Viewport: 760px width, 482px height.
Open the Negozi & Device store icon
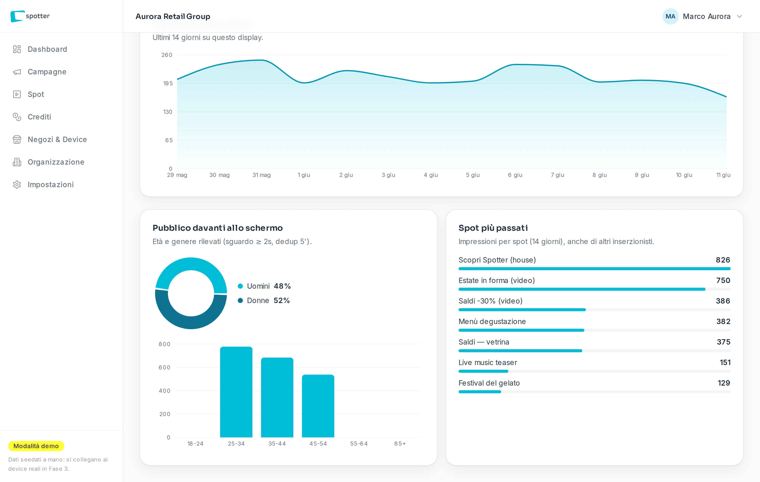click(17, 139)
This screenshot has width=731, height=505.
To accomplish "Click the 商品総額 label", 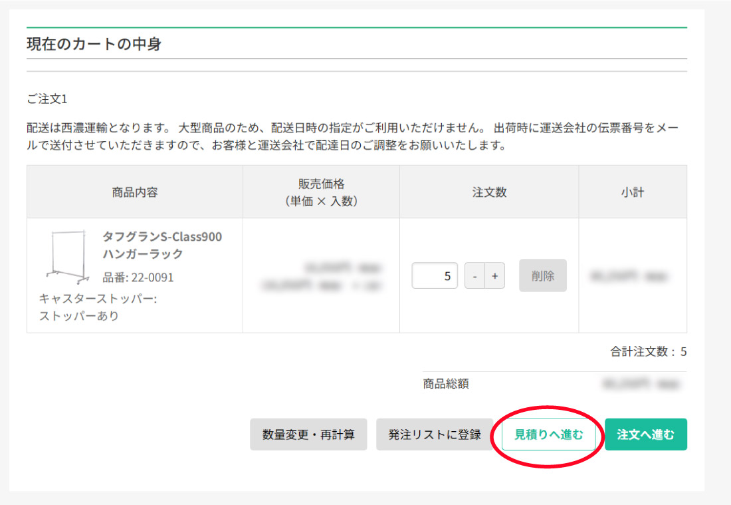I will 446,384.
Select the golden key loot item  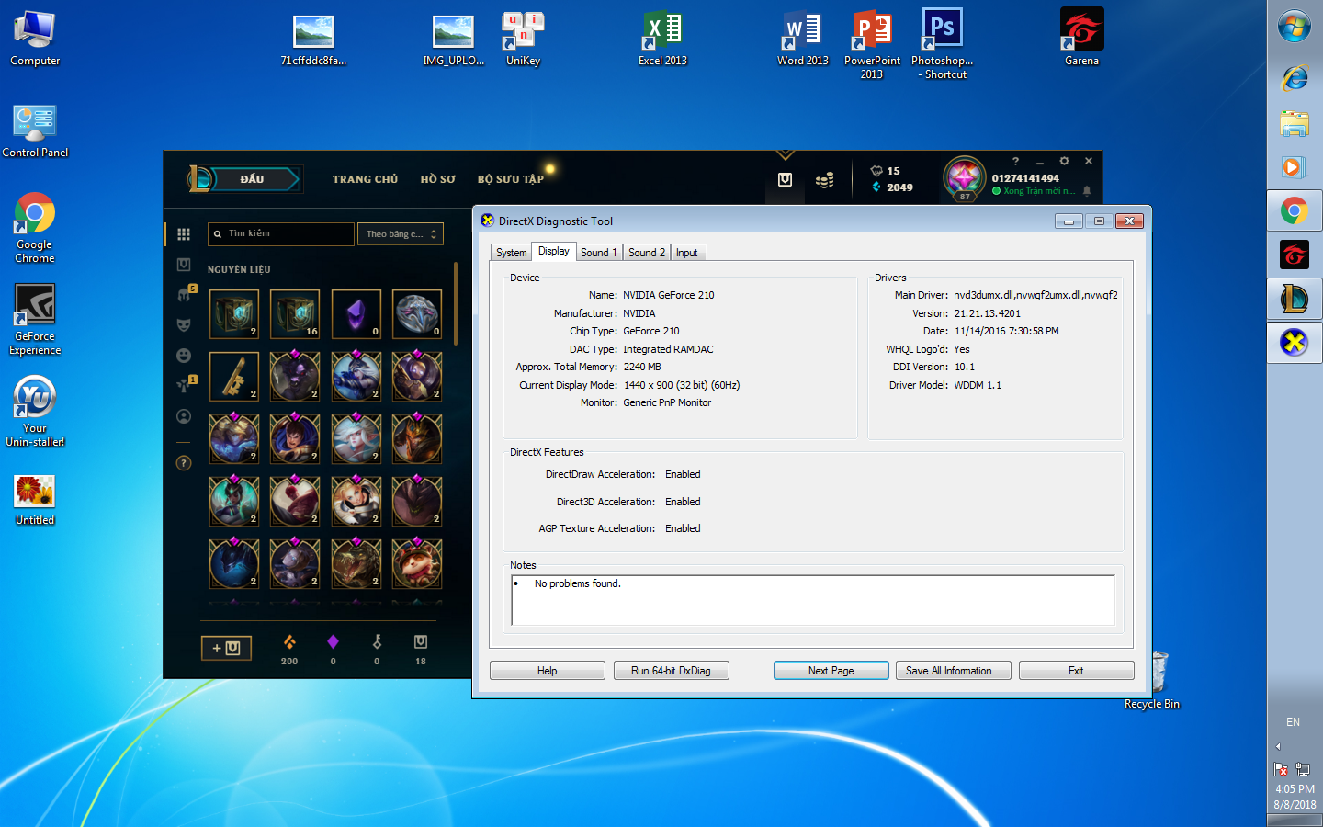click(233, 377)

Assigned task:
If a line of the data contains the word "width", it counts toward the total; state that total alone.

Solved problem:
2